All verbs return a new delarr, so you can chain them freely. The operations fuse together and execute in a single streaming pass.

How delarr stays efficient

delarr uses several strategies to minimise memory usage and maximise throughput: Operation fusion. When you chain multiple transformations, delarr doesn’t create intermediate matrices.
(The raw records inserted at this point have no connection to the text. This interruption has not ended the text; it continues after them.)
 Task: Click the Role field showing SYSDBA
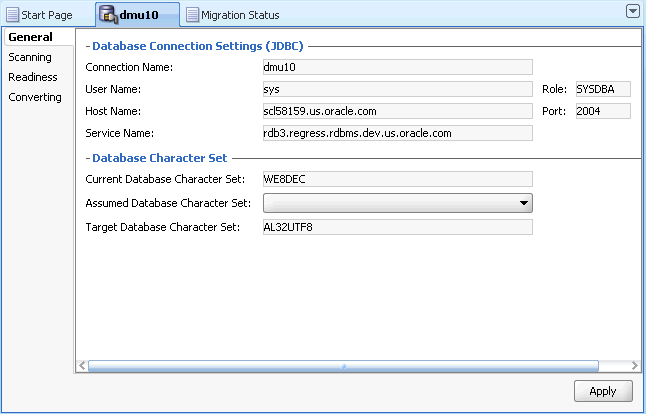(x=603, y=89)
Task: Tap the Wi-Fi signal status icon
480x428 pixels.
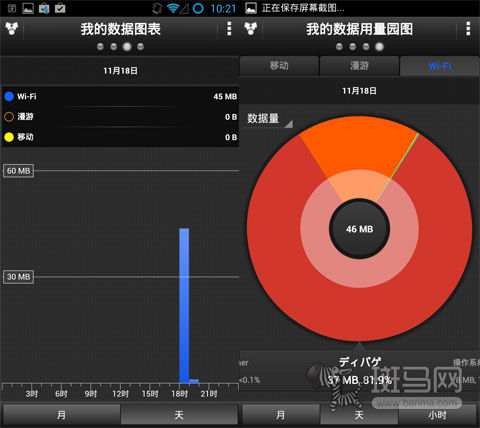Action: 173,8
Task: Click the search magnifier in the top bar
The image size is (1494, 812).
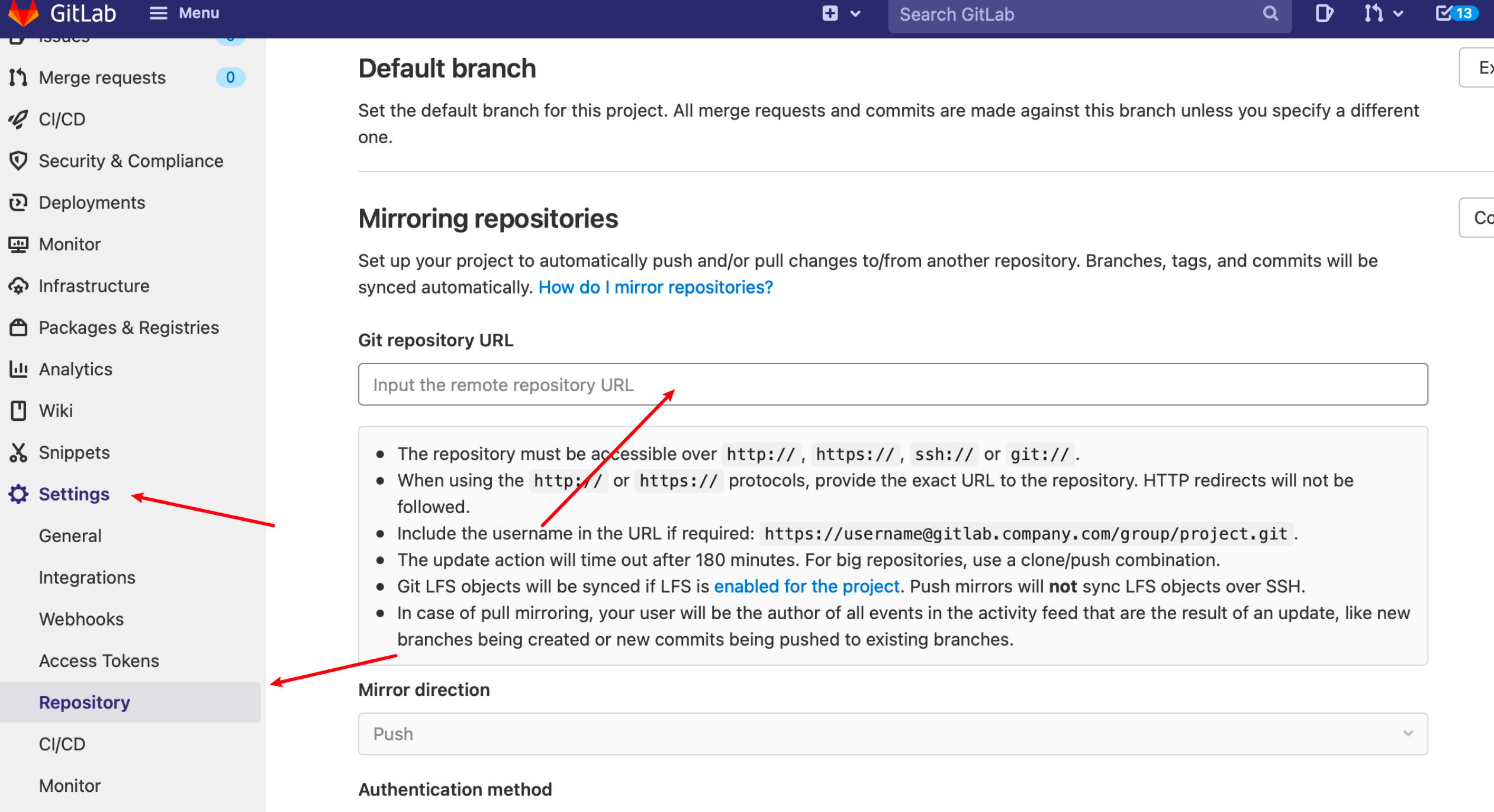Action: (1269, 14)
A pipeline like d_center() |> d_map(~ .x * 2) |> d_scale() records three operations but executes them in a single pass. Each element is centred, scaled, and transformed together before moving to the next chunk.

Chunked streaming. Data flows through the pipeline in column chunks (you control the size via chunk_size in collect()). Only one chunk lives in memory at a time, so a 10 GB matrix can be processed with just a few hundred megabytes of RAM.

Lazy file access. On-disk backends like delarr_hdf5() and delarr_mmap() open files only during collect() and read only the columns needed for the current chunk. The file handle is closed immediately after, avoiding resource leaks.

Minimal dispatch overhead. delarr uses simple S3 classes and closures rather than S4 machinery. The core execution loop is a tight for over column chunks with direct function calls—no method lookup per element.

Streaming reductions. Operations like d_reduce(mean, dim = "cols") compute running accumulators as chunks flow through, never materialising the full matrix. The final result requires only O(ncol) or O(nrow) memory, not O(nrow × ncol).

When to use delarr

delarr is a good fit when:

  • Your data is larger than available RAM
  • You need to apply the same pipeline to many datasets
  • You want streaming I/O without writing explicit chunking loops
  • You prefer a simple, pipe-friendly API over S4 complexity

For sparse matrices, GPU acceleration, or parallel distributed computing, consider specialised packages. delarr focuses on doing one thing well: efficient lazy operations on dense, out-of-core matrices.